Reproduce the material below word for word, beginning at the line that contains "Click the Open" and stopping after the line that contains "tap(210, 657)".
━━━━━━━━━━━━━━━━━━━━━━━━━━━━━━
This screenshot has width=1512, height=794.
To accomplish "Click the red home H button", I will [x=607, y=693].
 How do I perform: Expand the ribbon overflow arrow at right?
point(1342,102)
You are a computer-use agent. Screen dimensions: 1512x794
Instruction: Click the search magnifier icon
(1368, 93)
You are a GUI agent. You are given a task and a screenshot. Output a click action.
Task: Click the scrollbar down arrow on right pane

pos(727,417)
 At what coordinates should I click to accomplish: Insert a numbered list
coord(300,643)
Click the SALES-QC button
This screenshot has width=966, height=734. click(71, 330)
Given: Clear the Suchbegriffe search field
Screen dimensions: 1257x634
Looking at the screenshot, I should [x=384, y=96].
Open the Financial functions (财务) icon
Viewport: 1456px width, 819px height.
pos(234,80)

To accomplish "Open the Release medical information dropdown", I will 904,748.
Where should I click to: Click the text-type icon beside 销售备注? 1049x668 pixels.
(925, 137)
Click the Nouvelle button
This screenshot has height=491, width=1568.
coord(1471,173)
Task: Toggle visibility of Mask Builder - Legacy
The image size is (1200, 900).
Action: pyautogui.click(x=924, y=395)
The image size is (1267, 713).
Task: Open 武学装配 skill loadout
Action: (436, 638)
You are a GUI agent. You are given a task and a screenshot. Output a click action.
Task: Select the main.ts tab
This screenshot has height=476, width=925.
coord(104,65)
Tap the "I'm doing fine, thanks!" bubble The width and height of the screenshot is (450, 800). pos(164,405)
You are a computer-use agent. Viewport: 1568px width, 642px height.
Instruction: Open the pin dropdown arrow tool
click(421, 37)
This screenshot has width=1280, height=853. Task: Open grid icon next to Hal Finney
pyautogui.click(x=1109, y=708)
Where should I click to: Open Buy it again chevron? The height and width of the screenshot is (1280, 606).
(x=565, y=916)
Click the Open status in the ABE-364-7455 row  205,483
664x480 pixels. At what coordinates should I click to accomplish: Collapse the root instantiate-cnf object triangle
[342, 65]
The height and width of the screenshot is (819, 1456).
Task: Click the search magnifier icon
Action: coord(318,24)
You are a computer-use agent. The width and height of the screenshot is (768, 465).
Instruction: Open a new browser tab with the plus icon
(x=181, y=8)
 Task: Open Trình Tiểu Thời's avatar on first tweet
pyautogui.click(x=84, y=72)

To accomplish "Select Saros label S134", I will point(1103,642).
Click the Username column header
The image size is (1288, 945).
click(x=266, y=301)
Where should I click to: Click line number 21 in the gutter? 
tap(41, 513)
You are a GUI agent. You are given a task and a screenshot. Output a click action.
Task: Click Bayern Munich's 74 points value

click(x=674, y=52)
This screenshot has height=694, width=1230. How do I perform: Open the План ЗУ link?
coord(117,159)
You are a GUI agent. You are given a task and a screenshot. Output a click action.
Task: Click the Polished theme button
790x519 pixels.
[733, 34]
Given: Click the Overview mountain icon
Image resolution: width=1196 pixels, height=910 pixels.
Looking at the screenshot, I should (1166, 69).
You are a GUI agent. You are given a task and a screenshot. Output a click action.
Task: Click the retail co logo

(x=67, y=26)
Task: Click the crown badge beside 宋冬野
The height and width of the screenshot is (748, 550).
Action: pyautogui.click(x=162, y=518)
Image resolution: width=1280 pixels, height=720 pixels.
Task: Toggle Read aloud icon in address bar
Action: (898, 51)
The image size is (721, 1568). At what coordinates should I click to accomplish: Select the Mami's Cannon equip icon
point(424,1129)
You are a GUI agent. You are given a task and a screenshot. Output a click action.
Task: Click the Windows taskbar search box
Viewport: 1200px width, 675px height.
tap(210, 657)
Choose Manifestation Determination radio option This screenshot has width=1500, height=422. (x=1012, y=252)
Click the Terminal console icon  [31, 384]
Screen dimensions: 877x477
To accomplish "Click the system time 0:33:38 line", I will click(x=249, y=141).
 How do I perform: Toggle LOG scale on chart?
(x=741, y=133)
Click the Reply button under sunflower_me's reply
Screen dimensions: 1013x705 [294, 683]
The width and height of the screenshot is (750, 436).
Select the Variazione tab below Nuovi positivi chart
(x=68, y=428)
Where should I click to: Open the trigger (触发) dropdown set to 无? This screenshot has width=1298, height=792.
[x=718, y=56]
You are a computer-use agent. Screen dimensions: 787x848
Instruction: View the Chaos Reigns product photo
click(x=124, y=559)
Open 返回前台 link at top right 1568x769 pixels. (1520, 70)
━━━━━━━━━━━━━━━━━━━━━━━━━━━━━━
- _TASK SOLUTION_:
Click the Open status in the ABE-364-7455 row  205,483
664x480 pixels. At what coordinates should I click to accomplish: Collapse the root instantiate-cnf object triangle
[342, 65]
The height and width of the screenshot is (819, 1456).
Task: Click the search magnifier icon
Action: coord(318,24)
You are a computer-use agent. The width and height of the screenshot is (768, 465).
Instruction: Open a new browser tab with the plus icon
(x=181, y=8)
 Task: Open Trình Tiểu Thời's avatar on first tweet
pyautogui.click(x=84, y=72)

To accomplish "Select Saros label S134", I will point(1103,642).
Click the Username column header
The image size is (1288, 945).
click(x=266, y=301)
Where should I click to: Click line number 21 in the gutter? 
tap(41, 513)
You are a GUI agent. You are given a task and a screenshot. Output a click action.
Task: Click Bayern Munich's 74 points value

click(x=674, y=52)
This screenshot has height=694, width=1230. How do I perform: Open the План ЗУ link?
coord(117,159)
You are a GUI agent. You are given a task and a screenshot. Output a click action.
Task: Click the Polished theme button
790x519 pixels.
[733, 34]
Given: Click the Overview mountain icon
Image resolution: width=1196 pixels, height=910 pixels.
Looking at the screenshot, I should (1166, 69).
You are a GUI agent. You are given a task and a screenshot. Output a click action.
Task: Click the retail co logo

(x=67, y=26)
Task: Click the crown badge beside 宋冬野
The height and width of the screenshot is (748, 550).
Action: pyautogui.click(x=162, y=518)
Image resolution: width=1280 pixels, height=720 pixels.
Task: Toggle Read aloud icon in address bar
Action: (898, 51)
The image size is (721, 1568). At what coordinates should I click to accomplish: Select the Mami's Cannon equip icon
point(424,1129)
You are a GUI agent. You are given a task and a screenshot. Output a click action.
Task: Click the Windows taskbar search box
Viewport: 1200px width, 675px height.
tap(210, 657)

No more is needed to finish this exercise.